Texas Ranger and soldier (1849–1911)

Jesse Lee Hall (October 9, 1849 – March 17, 1911) was a Texas Ranger of the Old West, and is a member of the Texas Rangers Hall of Fame, and was later a soldier.

== Early years ==

Born Jesse Leigh Hall in Lexington, North Carolina, son to James King Hall and Frances Mebane Rankin Hall, he later changed the spelling of his middle name to Lee. Hall moved to Texas in 1869, starting off as a school teacher, but later signing on as a Town Marshal for Sherman, Texas, as well as a Deputy Sheriff for Denison, Texas. He also served as a Sergeant at Arms for the Texas Senate.

== Texas Rangers ==

In August 1876, Hall joined the Texas Rangers, serving under Ranger legend Leander H. McNelly, and was immediately posted to the Nueces Strip, where he solved a recent bank robbery in Goliad, Texas. The robbery suspects fled to Mexico, but eventually the band was broken by Hall. By October 1876, McNelly was extremely ill, and Hall was appointed to take command. He immediately led Rangers to Cuero, Texas to break up the Sutton–Taylor feud. By January 1877, he and his supporting Rangers had ended the feud. In February of that year he split his forces to battle cattle rustling along the Rio Grande area, and to battle a band being led by gunman King Fisher.
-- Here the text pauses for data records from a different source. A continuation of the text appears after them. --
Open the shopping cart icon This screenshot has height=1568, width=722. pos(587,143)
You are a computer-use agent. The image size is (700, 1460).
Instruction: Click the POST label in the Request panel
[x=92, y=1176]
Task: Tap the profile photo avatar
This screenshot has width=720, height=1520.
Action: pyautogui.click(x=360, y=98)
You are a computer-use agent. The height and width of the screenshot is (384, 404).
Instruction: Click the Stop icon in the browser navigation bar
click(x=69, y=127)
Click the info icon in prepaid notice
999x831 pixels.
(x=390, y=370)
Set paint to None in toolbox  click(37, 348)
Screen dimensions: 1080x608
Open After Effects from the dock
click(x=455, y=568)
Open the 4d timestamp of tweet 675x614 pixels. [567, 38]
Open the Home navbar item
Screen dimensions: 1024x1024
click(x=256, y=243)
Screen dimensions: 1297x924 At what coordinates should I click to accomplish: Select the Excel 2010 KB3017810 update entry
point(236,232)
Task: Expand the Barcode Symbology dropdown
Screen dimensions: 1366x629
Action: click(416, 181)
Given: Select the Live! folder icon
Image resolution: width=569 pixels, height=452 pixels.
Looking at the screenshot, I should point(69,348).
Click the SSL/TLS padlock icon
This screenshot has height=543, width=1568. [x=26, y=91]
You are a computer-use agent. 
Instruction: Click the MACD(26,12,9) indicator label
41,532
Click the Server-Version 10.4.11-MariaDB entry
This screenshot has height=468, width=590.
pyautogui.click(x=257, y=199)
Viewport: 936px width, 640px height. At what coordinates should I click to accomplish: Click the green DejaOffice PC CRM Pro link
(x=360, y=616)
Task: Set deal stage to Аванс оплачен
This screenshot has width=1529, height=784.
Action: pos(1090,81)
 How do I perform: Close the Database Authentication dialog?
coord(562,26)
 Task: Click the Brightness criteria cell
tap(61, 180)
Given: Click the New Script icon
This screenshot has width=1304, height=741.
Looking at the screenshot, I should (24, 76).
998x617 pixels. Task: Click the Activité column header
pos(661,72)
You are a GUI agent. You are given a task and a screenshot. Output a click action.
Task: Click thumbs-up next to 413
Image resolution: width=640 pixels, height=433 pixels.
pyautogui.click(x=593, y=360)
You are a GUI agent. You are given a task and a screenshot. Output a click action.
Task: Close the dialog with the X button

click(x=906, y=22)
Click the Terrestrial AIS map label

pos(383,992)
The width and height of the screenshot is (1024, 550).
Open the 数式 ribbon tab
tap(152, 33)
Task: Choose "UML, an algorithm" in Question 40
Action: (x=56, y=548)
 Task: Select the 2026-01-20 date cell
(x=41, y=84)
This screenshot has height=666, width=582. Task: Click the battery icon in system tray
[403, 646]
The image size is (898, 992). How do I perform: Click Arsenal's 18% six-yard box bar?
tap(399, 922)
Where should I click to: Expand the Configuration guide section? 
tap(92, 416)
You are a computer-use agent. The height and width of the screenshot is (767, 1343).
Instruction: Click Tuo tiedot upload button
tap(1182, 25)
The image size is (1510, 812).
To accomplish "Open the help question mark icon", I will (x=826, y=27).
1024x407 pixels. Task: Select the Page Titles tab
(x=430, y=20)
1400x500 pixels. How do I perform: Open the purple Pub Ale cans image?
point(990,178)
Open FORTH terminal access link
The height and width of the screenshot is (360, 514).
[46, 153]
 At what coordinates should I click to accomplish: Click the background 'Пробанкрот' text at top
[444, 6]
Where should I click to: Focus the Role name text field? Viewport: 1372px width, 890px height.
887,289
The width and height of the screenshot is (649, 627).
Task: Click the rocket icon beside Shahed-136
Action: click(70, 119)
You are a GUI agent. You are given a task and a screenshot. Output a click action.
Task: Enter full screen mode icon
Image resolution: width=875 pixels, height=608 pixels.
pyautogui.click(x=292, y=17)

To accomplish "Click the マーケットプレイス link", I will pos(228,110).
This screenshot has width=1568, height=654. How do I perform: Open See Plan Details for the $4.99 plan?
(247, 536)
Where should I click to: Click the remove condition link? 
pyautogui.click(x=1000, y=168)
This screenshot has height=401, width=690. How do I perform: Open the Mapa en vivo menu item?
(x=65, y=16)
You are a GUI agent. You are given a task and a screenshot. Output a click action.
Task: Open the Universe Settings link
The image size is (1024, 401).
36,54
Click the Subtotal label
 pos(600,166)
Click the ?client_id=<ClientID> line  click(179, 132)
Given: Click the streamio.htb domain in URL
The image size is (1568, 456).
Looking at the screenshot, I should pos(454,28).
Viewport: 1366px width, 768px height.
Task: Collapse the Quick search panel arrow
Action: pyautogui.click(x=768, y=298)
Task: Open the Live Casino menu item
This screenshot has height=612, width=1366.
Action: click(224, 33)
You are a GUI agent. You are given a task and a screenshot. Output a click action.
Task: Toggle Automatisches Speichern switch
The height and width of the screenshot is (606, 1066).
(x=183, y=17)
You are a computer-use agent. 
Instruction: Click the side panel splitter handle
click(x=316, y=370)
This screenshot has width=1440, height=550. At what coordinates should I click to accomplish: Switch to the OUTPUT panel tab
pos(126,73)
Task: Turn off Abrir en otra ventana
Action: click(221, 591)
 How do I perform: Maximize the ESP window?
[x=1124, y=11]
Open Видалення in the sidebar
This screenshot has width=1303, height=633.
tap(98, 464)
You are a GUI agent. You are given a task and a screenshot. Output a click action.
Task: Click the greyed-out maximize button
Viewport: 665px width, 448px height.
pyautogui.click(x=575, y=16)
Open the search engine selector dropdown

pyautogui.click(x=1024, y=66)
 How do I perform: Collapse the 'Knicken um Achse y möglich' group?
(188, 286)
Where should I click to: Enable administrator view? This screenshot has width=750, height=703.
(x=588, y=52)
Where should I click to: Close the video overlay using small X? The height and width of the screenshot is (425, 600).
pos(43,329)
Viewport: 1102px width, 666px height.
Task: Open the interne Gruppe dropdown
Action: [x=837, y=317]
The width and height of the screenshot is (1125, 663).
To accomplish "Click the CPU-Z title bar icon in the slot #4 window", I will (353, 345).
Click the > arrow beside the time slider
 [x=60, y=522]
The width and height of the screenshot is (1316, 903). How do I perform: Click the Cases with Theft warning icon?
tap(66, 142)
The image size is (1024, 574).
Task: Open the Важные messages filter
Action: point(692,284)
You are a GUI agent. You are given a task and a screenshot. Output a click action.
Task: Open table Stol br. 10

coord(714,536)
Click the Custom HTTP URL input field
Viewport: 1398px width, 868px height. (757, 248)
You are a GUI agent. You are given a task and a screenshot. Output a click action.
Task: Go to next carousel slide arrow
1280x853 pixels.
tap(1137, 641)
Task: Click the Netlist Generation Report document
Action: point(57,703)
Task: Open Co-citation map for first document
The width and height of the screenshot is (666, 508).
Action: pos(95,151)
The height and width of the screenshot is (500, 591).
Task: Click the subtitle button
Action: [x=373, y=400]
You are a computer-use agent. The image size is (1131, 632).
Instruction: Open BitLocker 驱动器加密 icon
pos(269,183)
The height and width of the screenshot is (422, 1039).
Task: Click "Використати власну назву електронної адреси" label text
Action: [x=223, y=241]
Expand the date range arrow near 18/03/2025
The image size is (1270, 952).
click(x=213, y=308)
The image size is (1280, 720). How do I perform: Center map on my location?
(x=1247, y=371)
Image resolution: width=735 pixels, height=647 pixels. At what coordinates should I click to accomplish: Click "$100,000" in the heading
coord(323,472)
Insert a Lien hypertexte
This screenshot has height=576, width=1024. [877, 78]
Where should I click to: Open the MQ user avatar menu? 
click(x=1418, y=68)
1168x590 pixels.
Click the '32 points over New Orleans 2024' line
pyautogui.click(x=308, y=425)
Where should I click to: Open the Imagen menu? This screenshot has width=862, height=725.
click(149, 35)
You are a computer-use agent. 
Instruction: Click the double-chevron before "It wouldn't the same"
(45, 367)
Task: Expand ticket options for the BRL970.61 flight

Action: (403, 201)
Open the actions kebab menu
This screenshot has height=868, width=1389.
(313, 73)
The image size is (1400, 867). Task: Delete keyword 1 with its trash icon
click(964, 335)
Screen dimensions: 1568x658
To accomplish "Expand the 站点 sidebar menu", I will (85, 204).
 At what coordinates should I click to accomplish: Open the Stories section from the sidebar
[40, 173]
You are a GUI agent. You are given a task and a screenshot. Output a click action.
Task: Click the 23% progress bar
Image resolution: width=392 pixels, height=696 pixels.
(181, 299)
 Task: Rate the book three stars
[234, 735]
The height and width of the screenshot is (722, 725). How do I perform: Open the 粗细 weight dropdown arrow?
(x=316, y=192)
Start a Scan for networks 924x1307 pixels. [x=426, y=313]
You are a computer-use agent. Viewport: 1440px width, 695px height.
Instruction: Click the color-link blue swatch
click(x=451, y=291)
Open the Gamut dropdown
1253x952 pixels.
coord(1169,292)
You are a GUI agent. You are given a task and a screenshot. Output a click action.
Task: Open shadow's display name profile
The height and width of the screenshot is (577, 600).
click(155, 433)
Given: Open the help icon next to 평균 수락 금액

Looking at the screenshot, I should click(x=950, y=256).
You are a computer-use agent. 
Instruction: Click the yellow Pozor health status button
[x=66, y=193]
== Marriage and mid-life years ==

Hall served as Captain until 1880, when he turned over command to T. L. Oglesby. Hall married Bessie Weidman, who hated the Texas Rangers service, prompting him to resign, albeit against his own will. He managed several failed businesses, and in the mid-1880s he assisted in the fight against fence cutting during the Fence Cutting War, while at the time managing the Dull Ranch. He later served as an agent for the Kiowa-Comanche-Apache and Wichita Reservations at Anadarko, Indian Territory; he was indicted for embezzlement, but the charges were dismissed in 1888 for lack of evidence.

== Spanish-American War and later years ==

Until 1898, Hall engaged in several businesses, and in 1898 at the outbreak of the Spanish–American War he raised two companies for service, despite his wife's objections. After that military service, he served as a scout in the Philippine Islands. He left the military in October 1900, and from 1906 through 1907 he managed security for the Giroux Consolidated Mining Company. Having settled in San Antonio, Texas, he died there in 1911, and is buried in the National Cemetery.